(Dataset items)
━━━━━━━━━━━━━━━━━━━━
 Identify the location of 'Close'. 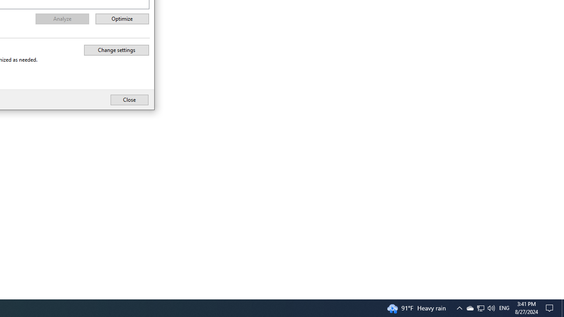
(129, 99).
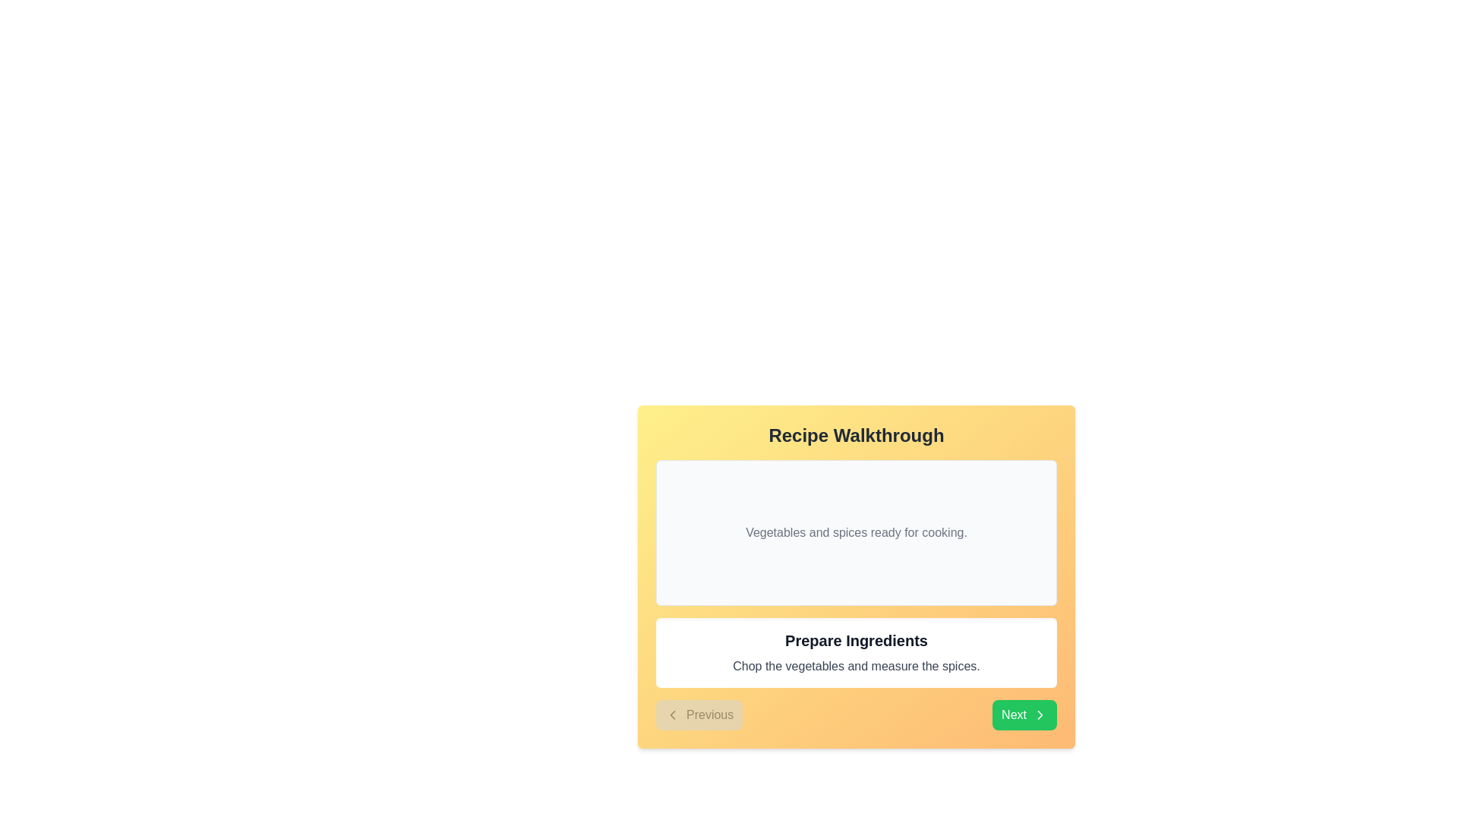 The width and height of the screenshot is (1458, 820). What do you see at coordinates (857, 436) in the screenshot?
I see `the text label serving as a header for the recipe guide, located at the top of the panel with a yellow-to-orange gradient background` at bounding box center [857, 436].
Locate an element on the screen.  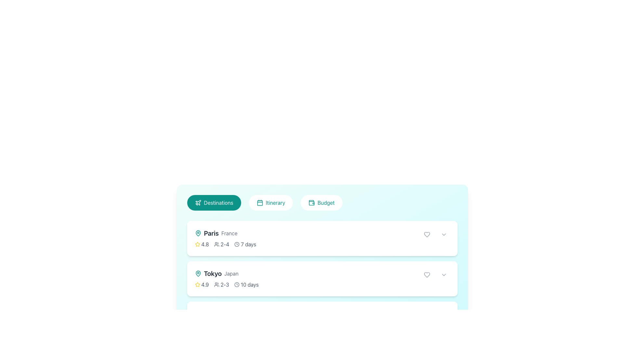
the circular SVG element representing the clock face, which is located next to the 'Paris France' text and the travel duration of 7 days in the first card is located at coordinates (237, 245).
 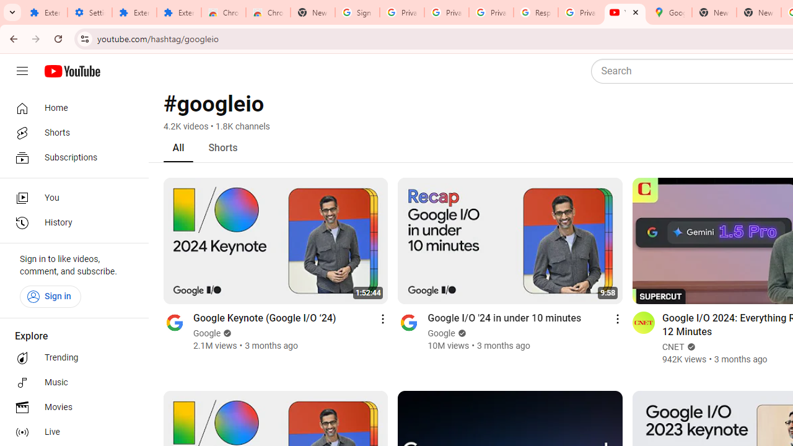 What do you see at coordinates (69, 107) in the screenshot?
I see `'Home'` at bounding box center [69, 107].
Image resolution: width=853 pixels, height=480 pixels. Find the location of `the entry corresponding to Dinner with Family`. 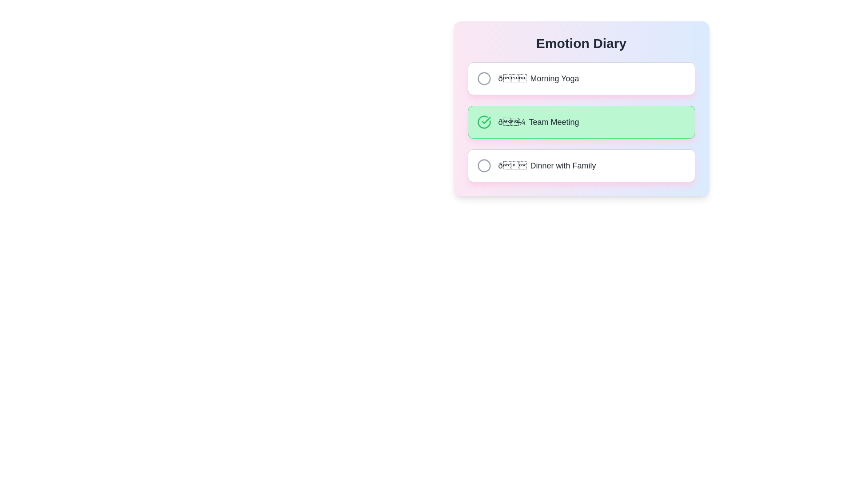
━━━━━━━━━━━━━━━━━━━━
### Exercise brief
Update the records above so that "location" reads "position" everywhere, with nothing else changed. Leave the pictures out of your answer.

### Written solution
 Identify the position of 'Close'. 
(129, 99).
 The width and height of the screenshot is (1458, 820). What do you see at coordinates (857, 436) in the screenshot?
I see `the text label serving as a header for the recipe guide, located at the top of the panel with a yellow-to-orange gradient background` at bounding box center [857, 436].
Locate an element on the screen.  
the circular SVG element representing the clock face, which is located next to the 'Paris France' text and the travel duration of 7 days in the first card is located at coordinates (237, 245).
  What do you see at coordinates (69, 107) in the screenshot?
I see `'Home'` at bounding box center [69, 107].
Image resolution: width=853 pixels, height=480 pixels. Find the position of `the entry corresponding to Dinner with Family`. 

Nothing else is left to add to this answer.